* **Exercise description**
Each record needs to be retyped exactly, though its pictures should not appear.

(Collected data)
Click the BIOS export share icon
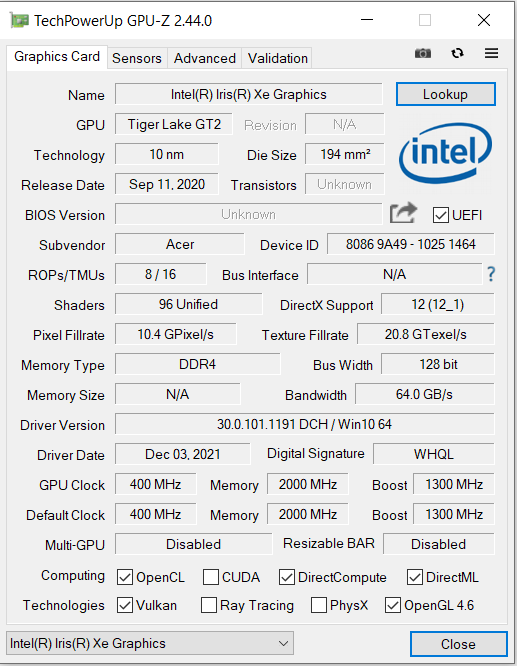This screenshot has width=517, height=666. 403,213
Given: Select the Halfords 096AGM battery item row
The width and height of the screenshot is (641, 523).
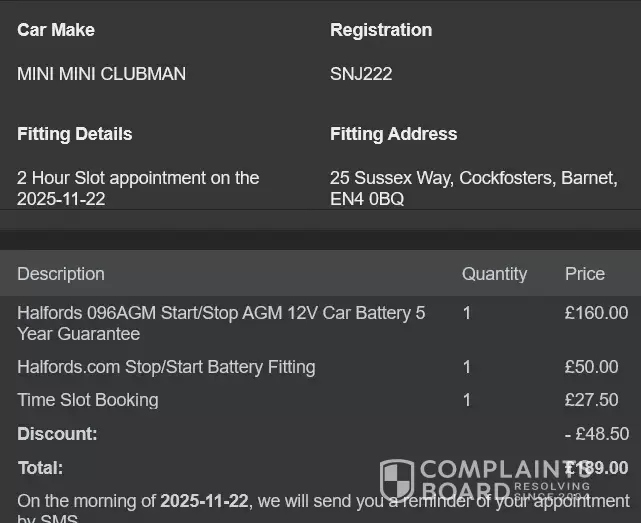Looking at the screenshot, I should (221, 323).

* **Solution to the exercise**
Click the BIOS export share icon
This screenshot has width=517, height=666. 403,213
Given: Select the Halfords 096AGM battery item row
The width and height of the screenshot is (641, 523).
Looking at the screenshot, I should (221, 323).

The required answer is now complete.